— Альма была подростком в шестидесятые. Такое было время — политическое, революционное, не до воспоминаний… Она уехала из Феррары совсем юной, уехала навсегда. По–моему, даже очень возможно, что она ничего не знает и не знала, а родители решили ничего не говорить ей об этом.
— Завтра буду искать доказательства.
— Сходи в библиотеку, там все найдешь: количество депортированных, погибших. В Ферраре есть даже еврейский музей, когда–то я там был. И читал, что недавно открыли национальный музей Холокоста или что–то в этом роде, можешь и туда сходить…
— Хорошо, профессор, будет сделано. Впрочем, я все найду в интернете.
— Не думаю, что все, дорогая.
— Может, и не все, но определенно быстрее. Папа…
— Да, Антония.
Я не привыкла откровенничать с отцом, но вообще, все это так странно.
— Почему в нашей семье столько трагических смертей? Дедушка с бабушкой… теперь еще и прадедушка с прабабушкой. Знаешь… впечатляет.
Грустно, если сказать точнее. Просто не хочу признаваться, что мне грустно.
— Я понимаю, ни о чем не подозреваешь, и вдруг такое… могу себе представить, как ты расстроена. Трагические смерти — это полотно истории. Вспомни «Энеиду»…

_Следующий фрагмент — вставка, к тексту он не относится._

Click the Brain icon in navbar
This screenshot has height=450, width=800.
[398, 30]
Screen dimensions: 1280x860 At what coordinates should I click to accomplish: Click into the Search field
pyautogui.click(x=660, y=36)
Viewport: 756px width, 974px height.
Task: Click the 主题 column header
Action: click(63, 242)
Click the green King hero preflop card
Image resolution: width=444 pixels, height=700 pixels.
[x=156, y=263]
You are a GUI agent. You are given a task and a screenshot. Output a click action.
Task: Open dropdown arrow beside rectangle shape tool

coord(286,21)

Нет, только не «Энеиду»! Не сейчас!
— Не хочу ничего слышать ни про «Энеиду», ни про «Неистового Роланда». Ни у кого из моих знакомых нет такой ужасной семейной драмы. Да и ты тоже как…
— Как кто?
— Как эмигрант, не знаю… как беженец. Я никогда не видела никого из твоей семьи, разве что двоюродных братьев из Турина.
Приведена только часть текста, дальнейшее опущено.